● **Exercise**
Below are entries. Reproduce exactly the lines between the line holding "Task: Click the Arrange Friendly button" and the line holding "Given: Go to Employés link at 16:06:22", inclusive, and only those.

Dataset excerpts:

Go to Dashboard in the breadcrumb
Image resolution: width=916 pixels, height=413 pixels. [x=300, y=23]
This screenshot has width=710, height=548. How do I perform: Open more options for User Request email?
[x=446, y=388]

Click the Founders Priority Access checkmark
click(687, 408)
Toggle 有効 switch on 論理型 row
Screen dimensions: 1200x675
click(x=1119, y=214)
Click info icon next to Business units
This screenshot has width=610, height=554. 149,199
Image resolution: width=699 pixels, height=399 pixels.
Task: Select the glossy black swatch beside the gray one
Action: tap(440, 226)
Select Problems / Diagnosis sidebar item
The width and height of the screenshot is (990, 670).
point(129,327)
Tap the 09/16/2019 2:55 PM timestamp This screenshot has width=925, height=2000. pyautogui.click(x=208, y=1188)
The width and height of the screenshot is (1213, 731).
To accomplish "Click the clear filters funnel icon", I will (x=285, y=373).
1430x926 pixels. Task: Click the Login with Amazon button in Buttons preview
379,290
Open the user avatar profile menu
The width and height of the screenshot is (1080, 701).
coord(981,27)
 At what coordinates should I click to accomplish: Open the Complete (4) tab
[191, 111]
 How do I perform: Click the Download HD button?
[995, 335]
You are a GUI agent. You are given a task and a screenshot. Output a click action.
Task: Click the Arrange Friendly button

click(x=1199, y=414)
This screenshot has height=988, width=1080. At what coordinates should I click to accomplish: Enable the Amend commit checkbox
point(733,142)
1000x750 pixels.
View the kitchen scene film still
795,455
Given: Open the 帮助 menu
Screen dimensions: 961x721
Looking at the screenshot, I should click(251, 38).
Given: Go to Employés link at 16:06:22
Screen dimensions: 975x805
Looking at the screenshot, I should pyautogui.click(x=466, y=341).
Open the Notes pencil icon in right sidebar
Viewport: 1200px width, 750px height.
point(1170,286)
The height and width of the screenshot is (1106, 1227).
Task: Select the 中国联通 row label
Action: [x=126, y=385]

● **Answer to this task**
Task: Click the Arrange Friendly button

click(x=1199, y=414)
This screenshot has height=988, width=1080. At what coordinates should I click to accomplish: Enable the Amend commit checkbox
point(733,142)
1000x750 pixels.
View the kitchen scene film still
795,455
Given: Open the 帮助 menu
Screen dimensions: 961x721
Looking at the screenshot, I should click(251, 38).
Given: Go to Employés link at 16:06:22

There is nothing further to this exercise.